» **STATED PROBLEM**:
Add 137 to every coordinate in the answers, then write out again the lines from the one containing "The width and height of the screenshot is (1568, 769)." through the end of the records, requests included.

» **GIVEN ENTRIES**:
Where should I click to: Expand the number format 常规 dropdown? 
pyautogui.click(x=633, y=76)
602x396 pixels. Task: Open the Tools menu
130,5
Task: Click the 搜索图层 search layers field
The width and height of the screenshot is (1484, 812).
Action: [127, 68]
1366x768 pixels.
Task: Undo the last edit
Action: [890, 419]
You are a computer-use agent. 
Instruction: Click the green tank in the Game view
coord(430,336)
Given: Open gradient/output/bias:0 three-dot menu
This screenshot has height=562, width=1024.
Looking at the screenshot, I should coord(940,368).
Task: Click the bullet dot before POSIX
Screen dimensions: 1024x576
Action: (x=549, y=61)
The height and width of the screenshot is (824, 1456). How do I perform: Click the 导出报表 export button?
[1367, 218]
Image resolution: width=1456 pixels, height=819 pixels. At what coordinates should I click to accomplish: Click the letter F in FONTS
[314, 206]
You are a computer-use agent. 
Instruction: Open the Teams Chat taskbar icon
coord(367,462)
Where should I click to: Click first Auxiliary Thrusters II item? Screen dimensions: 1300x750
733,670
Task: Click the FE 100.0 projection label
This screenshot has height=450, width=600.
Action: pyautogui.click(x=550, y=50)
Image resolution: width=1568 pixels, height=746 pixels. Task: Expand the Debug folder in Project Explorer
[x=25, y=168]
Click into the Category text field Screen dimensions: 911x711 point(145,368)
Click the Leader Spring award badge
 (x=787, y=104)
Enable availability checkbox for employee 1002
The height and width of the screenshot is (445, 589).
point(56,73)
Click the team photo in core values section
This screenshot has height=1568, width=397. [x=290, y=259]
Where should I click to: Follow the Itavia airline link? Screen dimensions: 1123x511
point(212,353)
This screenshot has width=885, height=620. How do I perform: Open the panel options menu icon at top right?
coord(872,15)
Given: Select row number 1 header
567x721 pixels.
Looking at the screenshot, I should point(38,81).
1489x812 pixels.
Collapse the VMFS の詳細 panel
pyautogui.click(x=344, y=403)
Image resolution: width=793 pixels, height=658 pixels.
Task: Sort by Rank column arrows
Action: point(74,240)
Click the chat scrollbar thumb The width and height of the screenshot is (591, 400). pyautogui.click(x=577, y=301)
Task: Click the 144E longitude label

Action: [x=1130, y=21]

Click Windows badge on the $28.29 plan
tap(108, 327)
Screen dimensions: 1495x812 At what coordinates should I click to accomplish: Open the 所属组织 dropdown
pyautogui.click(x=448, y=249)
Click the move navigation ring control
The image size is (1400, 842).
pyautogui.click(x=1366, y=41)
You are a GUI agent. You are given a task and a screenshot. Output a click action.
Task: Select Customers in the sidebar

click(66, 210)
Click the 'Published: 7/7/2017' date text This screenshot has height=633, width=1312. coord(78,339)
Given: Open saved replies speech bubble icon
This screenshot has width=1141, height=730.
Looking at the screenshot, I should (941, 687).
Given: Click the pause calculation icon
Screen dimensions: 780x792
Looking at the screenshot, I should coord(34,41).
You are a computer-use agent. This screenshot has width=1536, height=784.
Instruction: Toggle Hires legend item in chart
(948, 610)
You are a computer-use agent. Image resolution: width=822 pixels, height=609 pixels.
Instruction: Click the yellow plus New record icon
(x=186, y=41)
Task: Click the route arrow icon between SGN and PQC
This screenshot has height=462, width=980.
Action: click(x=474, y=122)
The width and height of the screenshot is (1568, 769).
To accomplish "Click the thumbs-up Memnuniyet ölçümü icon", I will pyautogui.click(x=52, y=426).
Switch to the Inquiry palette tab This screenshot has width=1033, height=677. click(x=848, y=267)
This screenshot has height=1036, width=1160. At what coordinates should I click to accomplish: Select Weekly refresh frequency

» **SOLUTION TO THIS EXERCISE**:
The width and height of the screenshot is (1568, 769).
To accomplish "Click the thumbs-up Memnuniyet ölçümü icon", I will pyautogui.click(x=189, y=563).
Switch to the Inquiry palette tab This screenshot has width=1033, height=677. click(x=985, y=404)
This screenshot has height=1036, width=1160. At what coordinates should I click to accomplish: Select Weekly refresh frequency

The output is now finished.